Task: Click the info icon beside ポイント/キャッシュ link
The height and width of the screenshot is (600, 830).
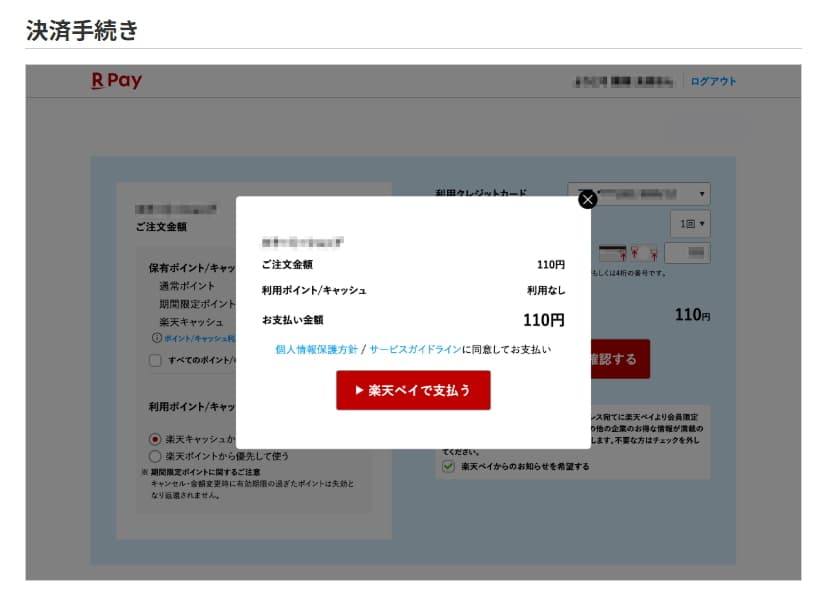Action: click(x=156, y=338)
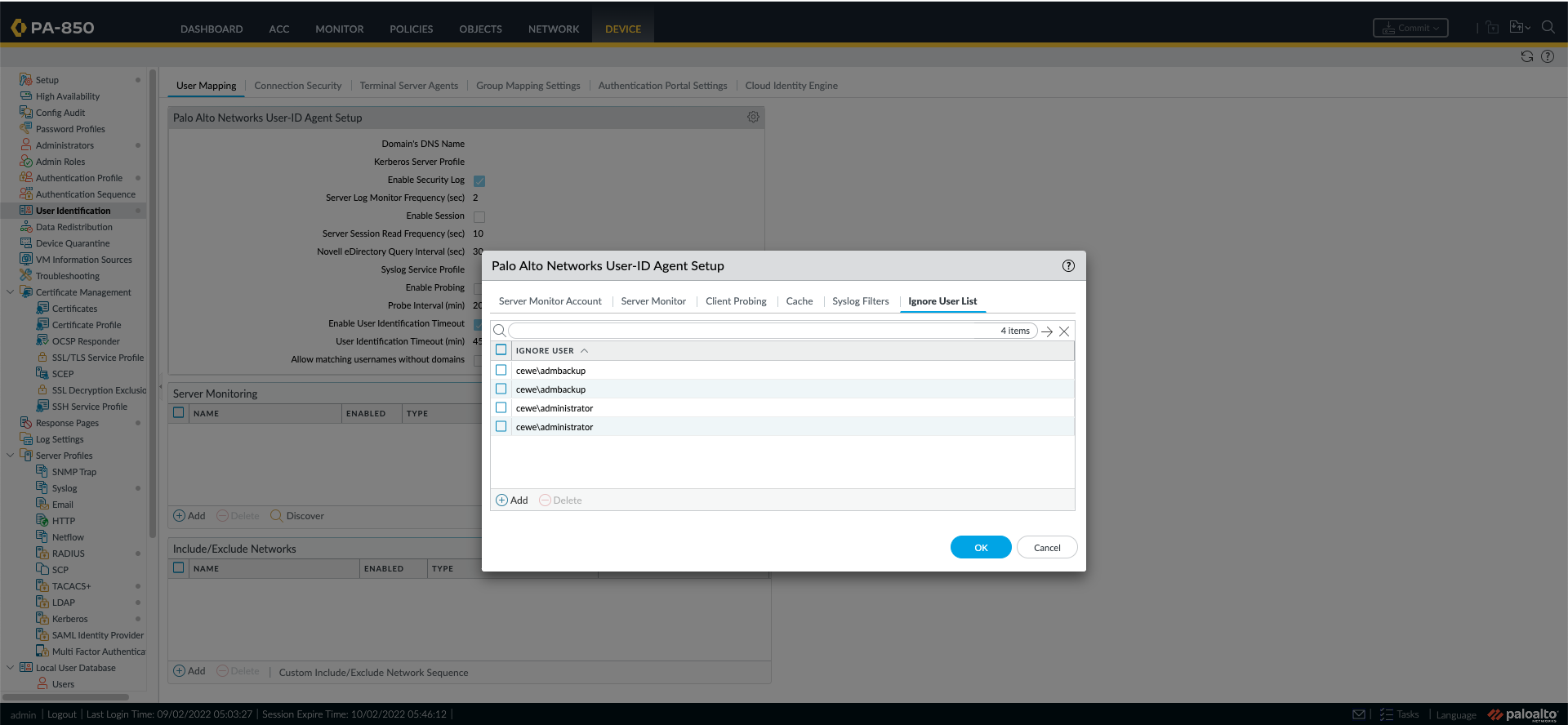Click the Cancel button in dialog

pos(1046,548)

==========

• _Task requirements_:
Please switch "info icon" to "help icon" throughout the listing above and give it again with everything else unchanged. Leave the pictures out of your answer.

• _Exercise output_:
Task: Click the help icon beside ポイント/キャッシュ link
The height and width of the screenshot is (600, 830).
Action: click(x=156, y=338)
Click the Cancel button in dialog

pos(1046,548)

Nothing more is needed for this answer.